Data for this exercise section start

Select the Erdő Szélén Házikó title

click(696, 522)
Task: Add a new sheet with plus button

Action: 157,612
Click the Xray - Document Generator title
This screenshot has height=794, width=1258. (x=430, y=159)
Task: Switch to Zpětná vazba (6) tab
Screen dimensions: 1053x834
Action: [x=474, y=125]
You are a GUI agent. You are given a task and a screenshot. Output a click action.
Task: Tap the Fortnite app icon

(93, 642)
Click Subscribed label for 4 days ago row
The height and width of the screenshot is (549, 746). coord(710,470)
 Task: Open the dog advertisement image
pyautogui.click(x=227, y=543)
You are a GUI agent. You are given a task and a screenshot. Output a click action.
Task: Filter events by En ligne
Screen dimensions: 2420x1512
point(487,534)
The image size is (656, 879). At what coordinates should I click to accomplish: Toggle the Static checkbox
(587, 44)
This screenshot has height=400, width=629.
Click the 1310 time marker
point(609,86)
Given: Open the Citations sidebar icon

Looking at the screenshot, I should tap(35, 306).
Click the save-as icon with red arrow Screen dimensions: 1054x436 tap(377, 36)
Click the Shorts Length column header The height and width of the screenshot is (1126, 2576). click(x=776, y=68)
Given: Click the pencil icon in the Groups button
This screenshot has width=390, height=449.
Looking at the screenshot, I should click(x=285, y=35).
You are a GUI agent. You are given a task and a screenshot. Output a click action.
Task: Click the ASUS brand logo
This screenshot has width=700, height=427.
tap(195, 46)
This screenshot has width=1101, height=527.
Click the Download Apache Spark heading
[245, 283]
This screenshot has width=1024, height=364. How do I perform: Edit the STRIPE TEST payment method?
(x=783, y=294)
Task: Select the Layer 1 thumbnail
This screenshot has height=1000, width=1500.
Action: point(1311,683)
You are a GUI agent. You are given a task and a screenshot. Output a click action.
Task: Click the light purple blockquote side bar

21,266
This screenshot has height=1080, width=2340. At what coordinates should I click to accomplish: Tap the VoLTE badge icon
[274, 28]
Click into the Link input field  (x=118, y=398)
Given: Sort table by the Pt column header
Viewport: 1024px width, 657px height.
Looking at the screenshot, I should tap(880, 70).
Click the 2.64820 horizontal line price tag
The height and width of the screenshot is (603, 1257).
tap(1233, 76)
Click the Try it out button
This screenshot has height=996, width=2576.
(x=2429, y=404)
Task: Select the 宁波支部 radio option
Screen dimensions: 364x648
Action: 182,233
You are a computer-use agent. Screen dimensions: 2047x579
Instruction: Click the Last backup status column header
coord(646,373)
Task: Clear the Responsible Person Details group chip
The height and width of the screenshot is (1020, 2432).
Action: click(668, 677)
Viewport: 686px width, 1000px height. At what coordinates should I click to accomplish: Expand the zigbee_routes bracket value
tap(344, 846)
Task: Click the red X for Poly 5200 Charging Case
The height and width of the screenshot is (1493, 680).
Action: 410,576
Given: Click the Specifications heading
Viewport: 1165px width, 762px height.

Data for this exercise section end

When the line containing "Task: Click the red" is reached, return it and every later line through the end of the listing above, unaltered and alone.

Final answer:
Task: Click the red X for Poly 5200 Charging Case
The height and width of the screenshot is (1493, 680).
Action: 410,576
Given: Click the Specifications heading
Viewport: 1165px width, 762px height.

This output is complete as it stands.